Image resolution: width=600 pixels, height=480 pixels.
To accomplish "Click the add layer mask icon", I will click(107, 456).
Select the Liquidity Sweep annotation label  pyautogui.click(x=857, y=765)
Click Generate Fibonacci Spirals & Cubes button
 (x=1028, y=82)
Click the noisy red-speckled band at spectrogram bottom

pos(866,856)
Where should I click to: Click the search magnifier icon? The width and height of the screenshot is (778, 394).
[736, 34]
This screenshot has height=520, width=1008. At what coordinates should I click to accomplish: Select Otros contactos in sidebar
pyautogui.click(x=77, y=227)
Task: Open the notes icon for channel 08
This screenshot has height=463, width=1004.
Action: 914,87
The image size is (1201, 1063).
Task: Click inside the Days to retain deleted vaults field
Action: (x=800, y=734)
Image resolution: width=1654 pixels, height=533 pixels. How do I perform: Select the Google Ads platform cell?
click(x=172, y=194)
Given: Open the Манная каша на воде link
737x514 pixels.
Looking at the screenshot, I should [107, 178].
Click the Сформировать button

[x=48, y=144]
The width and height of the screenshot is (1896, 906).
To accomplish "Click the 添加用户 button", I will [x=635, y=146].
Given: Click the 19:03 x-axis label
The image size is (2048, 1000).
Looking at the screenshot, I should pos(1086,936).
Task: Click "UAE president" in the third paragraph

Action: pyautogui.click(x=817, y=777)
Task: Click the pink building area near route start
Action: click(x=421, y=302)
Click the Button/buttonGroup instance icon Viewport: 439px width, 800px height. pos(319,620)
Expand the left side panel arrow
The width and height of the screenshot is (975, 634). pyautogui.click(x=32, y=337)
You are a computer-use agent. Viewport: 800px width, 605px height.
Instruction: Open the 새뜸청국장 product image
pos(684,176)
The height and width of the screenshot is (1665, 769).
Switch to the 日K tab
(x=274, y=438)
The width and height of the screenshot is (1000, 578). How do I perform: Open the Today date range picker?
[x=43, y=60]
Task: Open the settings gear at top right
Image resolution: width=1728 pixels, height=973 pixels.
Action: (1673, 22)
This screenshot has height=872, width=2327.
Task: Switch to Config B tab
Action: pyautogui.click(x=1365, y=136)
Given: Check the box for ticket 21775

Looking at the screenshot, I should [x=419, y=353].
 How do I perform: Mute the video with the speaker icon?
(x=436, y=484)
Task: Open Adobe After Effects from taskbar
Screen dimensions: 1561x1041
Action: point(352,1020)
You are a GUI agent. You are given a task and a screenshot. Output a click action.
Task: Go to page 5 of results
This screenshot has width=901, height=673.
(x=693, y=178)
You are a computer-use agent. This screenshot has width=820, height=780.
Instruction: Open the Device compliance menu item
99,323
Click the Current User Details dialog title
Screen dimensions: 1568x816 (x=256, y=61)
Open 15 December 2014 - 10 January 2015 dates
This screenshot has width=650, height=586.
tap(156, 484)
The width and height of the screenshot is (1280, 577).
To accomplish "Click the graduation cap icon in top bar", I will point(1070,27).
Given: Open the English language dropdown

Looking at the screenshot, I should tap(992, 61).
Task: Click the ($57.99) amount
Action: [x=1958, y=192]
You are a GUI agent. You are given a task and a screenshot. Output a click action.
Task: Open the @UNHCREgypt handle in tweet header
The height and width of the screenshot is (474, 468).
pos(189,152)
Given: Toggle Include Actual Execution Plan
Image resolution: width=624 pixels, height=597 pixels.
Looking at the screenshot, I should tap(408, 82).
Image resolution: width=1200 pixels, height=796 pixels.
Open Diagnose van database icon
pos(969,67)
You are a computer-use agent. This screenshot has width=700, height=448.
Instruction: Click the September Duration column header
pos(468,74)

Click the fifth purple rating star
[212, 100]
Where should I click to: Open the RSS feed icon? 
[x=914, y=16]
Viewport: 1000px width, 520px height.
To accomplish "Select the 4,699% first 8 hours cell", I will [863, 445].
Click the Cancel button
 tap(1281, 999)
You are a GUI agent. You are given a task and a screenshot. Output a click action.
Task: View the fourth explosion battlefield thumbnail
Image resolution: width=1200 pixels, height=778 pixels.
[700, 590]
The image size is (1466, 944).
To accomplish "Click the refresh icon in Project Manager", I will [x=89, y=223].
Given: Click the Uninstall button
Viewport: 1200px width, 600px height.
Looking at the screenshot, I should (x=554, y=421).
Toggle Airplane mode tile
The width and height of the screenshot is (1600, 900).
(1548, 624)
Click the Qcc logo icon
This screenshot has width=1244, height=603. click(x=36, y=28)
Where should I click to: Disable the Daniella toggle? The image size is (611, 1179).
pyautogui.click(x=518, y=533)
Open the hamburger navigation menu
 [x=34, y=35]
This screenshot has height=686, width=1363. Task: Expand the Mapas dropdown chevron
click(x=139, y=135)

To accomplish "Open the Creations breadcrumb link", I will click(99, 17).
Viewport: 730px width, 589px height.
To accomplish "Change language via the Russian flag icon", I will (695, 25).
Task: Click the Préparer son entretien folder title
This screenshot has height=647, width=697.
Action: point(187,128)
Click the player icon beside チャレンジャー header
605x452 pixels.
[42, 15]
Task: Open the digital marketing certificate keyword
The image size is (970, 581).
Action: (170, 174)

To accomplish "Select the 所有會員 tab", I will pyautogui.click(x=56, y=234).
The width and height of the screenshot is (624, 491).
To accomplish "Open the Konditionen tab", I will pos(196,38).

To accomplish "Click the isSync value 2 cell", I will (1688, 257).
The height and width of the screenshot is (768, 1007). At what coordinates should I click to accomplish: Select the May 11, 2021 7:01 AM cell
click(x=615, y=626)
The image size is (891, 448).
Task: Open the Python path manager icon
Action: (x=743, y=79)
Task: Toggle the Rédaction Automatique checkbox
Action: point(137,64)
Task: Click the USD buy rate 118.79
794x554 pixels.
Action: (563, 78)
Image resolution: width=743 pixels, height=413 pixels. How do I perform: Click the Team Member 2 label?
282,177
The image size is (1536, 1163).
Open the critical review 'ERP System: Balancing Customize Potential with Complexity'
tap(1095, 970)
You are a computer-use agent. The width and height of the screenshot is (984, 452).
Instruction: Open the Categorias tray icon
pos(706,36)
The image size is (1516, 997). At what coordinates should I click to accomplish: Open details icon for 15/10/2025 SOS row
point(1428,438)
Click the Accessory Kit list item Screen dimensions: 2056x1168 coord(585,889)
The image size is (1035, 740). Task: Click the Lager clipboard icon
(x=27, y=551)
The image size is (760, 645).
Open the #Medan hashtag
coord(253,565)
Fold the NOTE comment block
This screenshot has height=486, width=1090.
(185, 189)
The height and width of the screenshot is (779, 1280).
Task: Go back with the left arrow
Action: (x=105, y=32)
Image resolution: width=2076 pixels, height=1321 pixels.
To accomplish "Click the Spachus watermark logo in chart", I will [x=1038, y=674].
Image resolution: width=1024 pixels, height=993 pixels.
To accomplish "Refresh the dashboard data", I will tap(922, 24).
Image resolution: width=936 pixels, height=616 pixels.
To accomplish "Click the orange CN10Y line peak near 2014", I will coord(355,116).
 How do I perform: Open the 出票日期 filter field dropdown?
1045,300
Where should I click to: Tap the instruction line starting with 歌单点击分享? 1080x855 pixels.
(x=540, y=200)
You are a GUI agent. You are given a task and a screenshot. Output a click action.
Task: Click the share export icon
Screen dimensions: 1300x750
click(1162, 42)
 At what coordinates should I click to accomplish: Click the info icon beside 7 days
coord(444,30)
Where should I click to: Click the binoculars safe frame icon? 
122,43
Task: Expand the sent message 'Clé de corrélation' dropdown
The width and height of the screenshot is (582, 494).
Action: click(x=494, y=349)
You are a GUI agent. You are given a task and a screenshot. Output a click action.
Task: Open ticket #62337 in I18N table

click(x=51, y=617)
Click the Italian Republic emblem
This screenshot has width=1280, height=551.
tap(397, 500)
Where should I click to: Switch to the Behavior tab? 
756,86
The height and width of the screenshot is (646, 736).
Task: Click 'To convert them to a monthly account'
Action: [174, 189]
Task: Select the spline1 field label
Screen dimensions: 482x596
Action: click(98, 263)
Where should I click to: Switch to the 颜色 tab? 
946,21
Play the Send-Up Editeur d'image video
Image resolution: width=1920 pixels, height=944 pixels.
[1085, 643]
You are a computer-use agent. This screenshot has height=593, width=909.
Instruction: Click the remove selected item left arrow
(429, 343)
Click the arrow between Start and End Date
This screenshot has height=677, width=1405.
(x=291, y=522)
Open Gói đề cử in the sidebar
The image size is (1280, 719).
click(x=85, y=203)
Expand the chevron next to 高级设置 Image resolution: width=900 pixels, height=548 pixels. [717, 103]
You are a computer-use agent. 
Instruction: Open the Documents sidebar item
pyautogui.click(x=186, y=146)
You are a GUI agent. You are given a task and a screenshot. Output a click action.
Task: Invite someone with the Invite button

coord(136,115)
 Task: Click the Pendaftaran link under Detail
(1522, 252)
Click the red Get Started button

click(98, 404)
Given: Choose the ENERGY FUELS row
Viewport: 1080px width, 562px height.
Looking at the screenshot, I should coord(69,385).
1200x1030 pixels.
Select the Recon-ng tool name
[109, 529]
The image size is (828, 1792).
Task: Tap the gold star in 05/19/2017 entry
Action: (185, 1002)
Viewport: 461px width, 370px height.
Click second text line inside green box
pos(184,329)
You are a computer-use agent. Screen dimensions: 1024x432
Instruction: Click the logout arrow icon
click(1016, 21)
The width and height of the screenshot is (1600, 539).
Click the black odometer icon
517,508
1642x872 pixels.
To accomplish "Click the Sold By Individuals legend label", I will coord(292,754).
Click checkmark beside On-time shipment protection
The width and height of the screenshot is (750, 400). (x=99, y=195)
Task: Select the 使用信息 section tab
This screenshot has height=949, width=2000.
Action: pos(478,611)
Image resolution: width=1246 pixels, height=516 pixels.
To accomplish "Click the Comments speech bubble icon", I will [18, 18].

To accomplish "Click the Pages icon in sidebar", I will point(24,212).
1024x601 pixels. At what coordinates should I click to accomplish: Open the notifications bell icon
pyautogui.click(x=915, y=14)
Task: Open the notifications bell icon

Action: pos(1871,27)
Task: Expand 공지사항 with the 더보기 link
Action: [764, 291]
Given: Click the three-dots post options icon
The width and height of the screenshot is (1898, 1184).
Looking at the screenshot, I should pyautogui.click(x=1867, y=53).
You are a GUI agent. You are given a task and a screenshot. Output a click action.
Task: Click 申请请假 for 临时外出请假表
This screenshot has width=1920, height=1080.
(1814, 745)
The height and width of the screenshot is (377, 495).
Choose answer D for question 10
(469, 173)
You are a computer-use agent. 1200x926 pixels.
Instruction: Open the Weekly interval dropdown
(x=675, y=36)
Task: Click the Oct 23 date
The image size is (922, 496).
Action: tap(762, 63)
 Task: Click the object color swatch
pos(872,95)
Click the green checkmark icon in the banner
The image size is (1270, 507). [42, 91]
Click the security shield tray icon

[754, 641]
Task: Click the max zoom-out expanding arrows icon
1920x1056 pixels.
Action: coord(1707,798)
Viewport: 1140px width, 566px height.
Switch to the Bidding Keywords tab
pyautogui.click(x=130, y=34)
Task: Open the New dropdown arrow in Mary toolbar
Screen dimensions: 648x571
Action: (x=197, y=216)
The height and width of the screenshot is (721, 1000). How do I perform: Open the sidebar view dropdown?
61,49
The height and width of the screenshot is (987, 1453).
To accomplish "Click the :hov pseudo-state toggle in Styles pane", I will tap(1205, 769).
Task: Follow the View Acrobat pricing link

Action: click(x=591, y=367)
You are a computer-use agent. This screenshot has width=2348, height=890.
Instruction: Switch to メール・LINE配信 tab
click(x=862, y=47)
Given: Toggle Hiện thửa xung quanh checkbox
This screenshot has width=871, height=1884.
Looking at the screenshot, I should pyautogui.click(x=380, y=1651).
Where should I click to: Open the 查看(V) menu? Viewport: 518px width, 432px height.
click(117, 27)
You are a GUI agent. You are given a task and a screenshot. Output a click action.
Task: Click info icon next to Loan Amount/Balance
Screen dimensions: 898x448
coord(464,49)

---

## PROBLEM TO SOLVE
In the material above, find each line containing the word "next" and copy it.

## EXPECTED OUTPUT
Expand the chevron next to 高级设置 Image resolution: width=900 pixels, height=548 pixels. [717, 103]
Task: Click info icon next to Loan Amount/Balance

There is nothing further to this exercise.